O grupo de mulheres ingressou apenas com um processo cível. No entanto, segundo o advogado criminalista Jaime Fusco, as condutas podem configurar o tipo penal de estelionato, ao prometerem oportunidade de emprego. 

Para o jurista, a pråtica deveria ser denunciada à Delegacia de Polícia especializada em crimes de fraude e também levar ao Ministério do Trabalho, para que este tome medidas de encerrar a pråtica. 

AgĂȘncia nega acusaçÔes

A defesa da agĂȘncia Brain, representada pelo advogado Marcos Albrecht, negou que existam promessas de emprego. Ele diz que as pessoas procuradas assinam um contrato explicando que nĂŁo hĂĄ garantia de trabalho. “Se houve algum tipo de promessa, estĂĄ fora do padrĂŁo da empresa. NĂŁo Ă© para ocorrer”.

AlĂ©m do posicionamento do setor jurĂ­dico, a empresa tambĂ©m se manifestou por nota. Nela, a Brain refuta “veementemente qualquer alegação de engano ou promessa inexistente”. AlĂ©m disso, alega nĂŁo ter sido intimada ou convocada para responder a nenhum processo movido por clientes ou agenciados.

A empresa ainda negou que exista meta de abordagem de futuros modelos. “A hipĂłtese de alguĂ©m abordar 100 pessoas por dia seria humanamente impossĂ­vel dentro dessa rotina”.

A respeito da acusação que a Brain orientaria clientes a “comprar seguidores” em redes sociais, a empresa afirma que houve foi uma publicação interna na comunidade da agĂȘncia para que as pessoas fizessem estratĂ©gias legĂ­timas de crescimento digital. “Jamais houve orientação para compra de seguidores, prĂĄtica que a Brain repudia”.

“Queixas nunca chegaram”

A empresa acrescentou que iniciou açÔes entre 2017 e 2018 e nunca recebeu reclamaçÔes do tipo. “As queixas diretas com esse teor nunca chegaram Ă  agĂȘncia”, pondera. No entanto, todas as pessoas ouvidas pela reportagem informam terem reclamado da falta de retorno por parte da Brain.
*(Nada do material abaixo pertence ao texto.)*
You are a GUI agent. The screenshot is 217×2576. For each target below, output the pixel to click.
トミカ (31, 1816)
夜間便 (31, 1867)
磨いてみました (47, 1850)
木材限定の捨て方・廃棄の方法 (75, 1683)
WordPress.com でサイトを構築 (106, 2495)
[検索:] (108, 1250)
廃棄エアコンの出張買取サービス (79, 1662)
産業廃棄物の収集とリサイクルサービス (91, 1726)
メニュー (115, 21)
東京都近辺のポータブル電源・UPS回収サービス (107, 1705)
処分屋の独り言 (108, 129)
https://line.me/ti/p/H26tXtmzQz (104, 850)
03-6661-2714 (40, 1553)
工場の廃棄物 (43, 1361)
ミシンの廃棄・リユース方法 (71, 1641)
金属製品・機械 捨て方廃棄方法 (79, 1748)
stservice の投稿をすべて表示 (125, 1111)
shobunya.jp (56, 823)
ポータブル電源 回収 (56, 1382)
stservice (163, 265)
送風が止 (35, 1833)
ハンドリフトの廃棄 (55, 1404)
Ela, por sua vez, alega que sempre busca conciliação. “PorĂ©m, nĂŁo sabemos quem sĂŁo as pessoas citadas, o que torna difĂ­cil compreender o contexto das supostas insatisfaçÔes”.
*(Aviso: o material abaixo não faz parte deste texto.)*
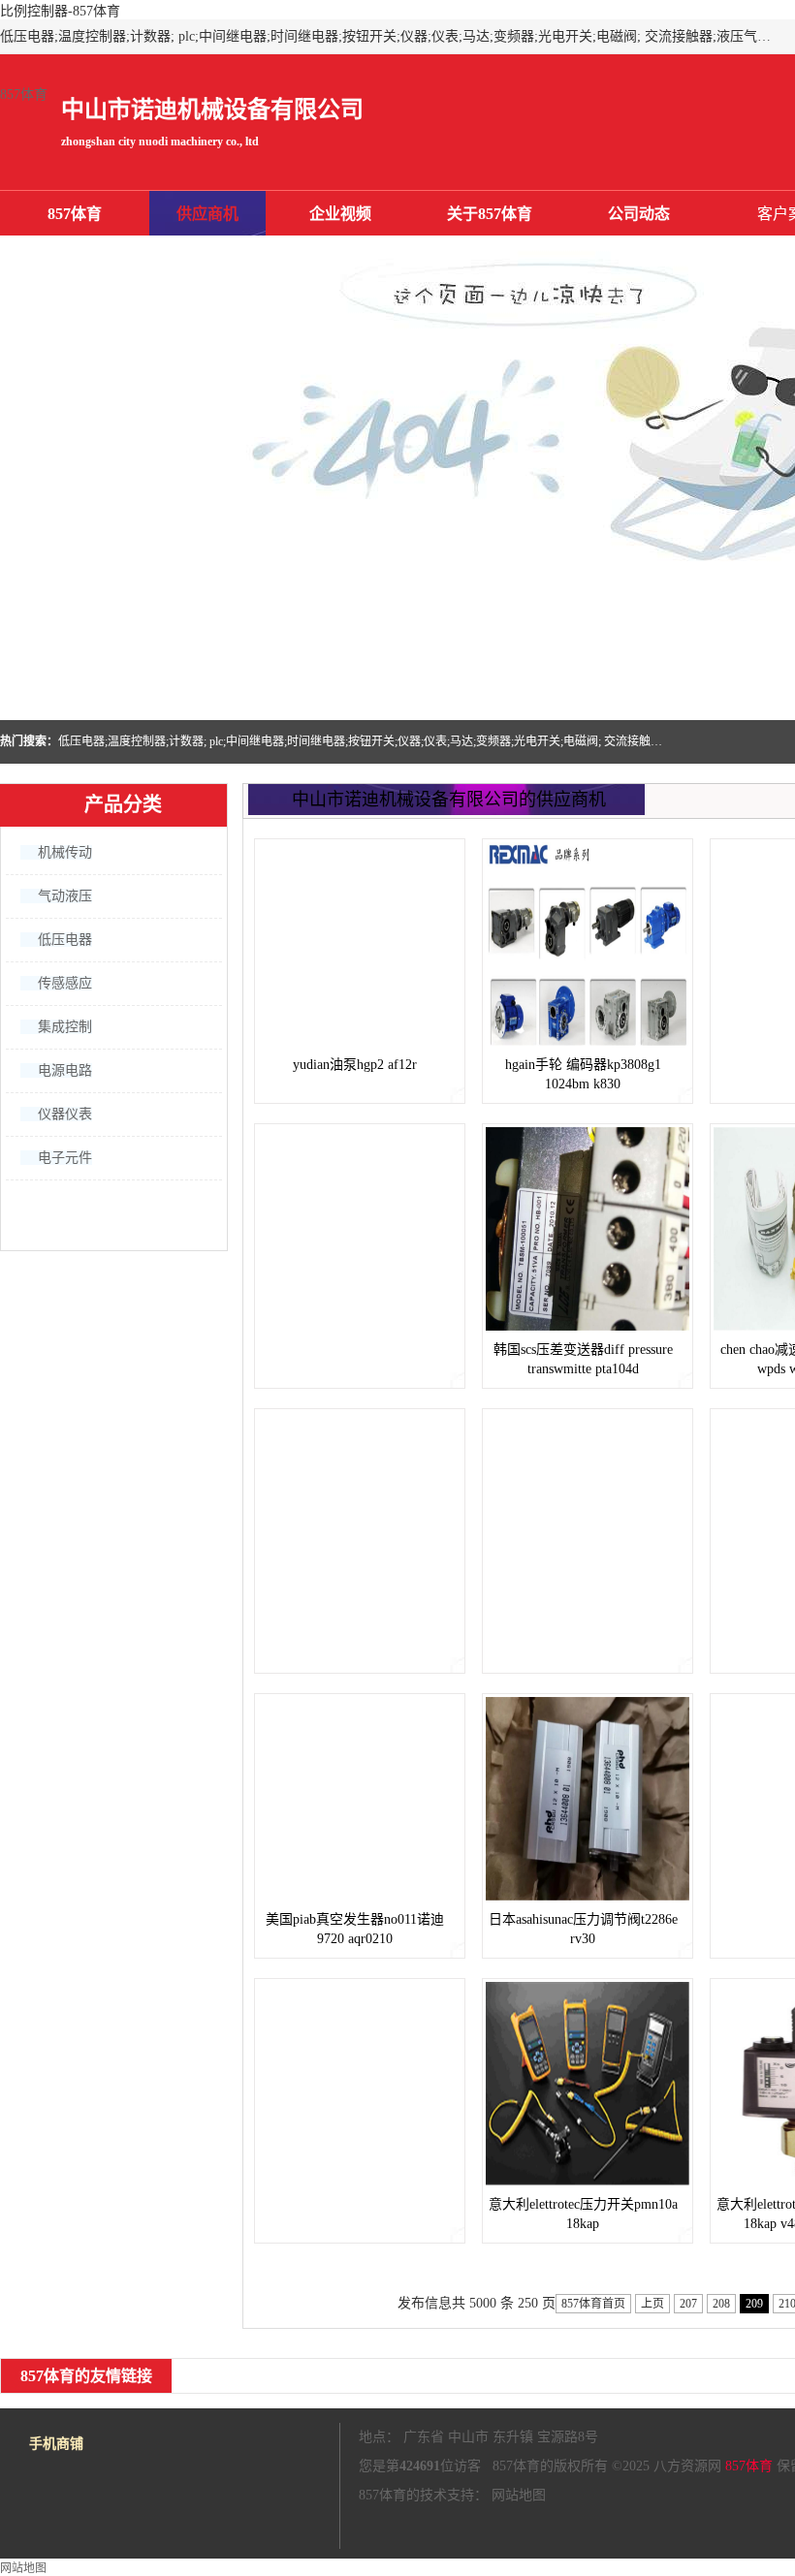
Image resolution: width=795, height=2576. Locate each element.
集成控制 (65, 1027)
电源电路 (65, 1070)
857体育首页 (593, 2303)
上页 (652, 2303)
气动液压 (65, 896)
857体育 (24, 94)
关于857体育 (489, 213)
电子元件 (65, 1157)
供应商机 (207, 213)
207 (688, 2303)
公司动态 (639, 213)
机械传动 (65, 852)
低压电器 (65, 939)
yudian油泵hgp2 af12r (355, 1064)
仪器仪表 (65, 1114)
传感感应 (65, 983)
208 (721, 2303)
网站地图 (519, 2495)
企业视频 (340, 213)
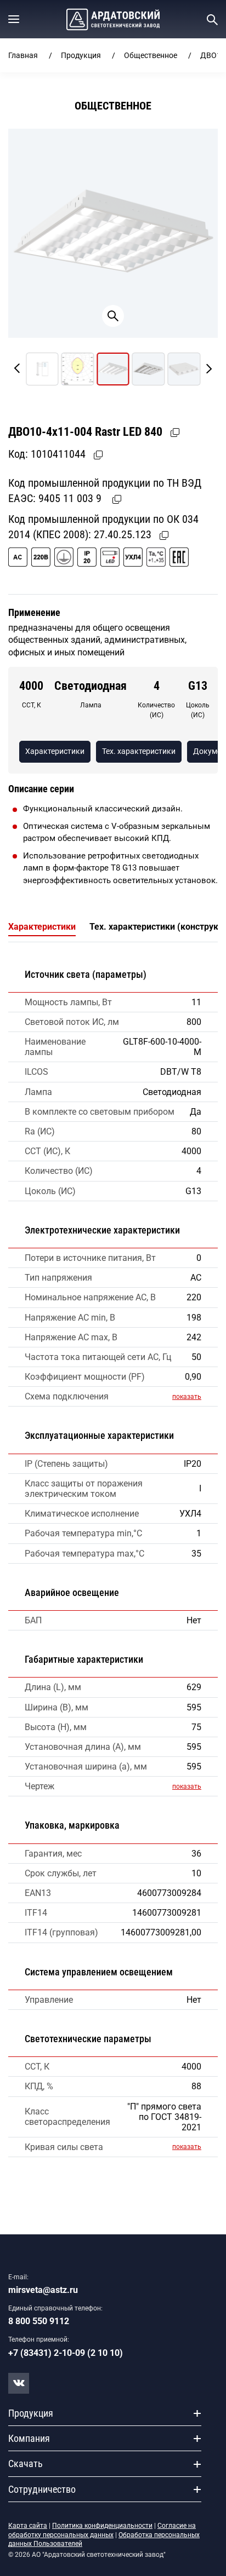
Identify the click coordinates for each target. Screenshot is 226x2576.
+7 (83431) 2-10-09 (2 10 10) (65, 2353)
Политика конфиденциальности (102, 2525)
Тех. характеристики (139, 751)
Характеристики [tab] (42, 926)
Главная (23, 55)
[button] (13, 19)
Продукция (81, 55)
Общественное (150, 55)
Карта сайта (27, 2525)
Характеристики (54, 751)
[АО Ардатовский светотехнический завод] (113, 19)
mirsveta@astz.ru (43, 2290)
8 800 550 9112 (38, 2321)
A loja Oculum, que promoveria o primeiro trabalho para os aspirantes a modelos, teria um contrato firmado com a Brain e renovado quatro vezes consecutivas. “A agĂȘncia Ă© responsĂĄvel pela criação de todo o material de marketing da marca em BrasĂ­lia e pelas açÔes que envolvem a conexĂŁo de influenciadores e celebridades”.

A Brain alega ainda que recebe um valor mensal fixo pela prestação de serviços com a loja de Ăłculos. “Os agenciados aprovados recebem crĂ©ditos em Ăłculos ou podem abater o valor equivalente no investimento de agenciamento”.

A agĂȘncia ainda garantiu que cumpre as obrigaçÔes contratuais e comerciais. “Reafirmamos que a Brain Ă© uma agĂȘncia sĂłlida, idĂŽnea e comprometida, que hĂĄ anos movimenta o mercado com trabalhos reais, parcerias verificĂĄveis e entregas comprovadas”.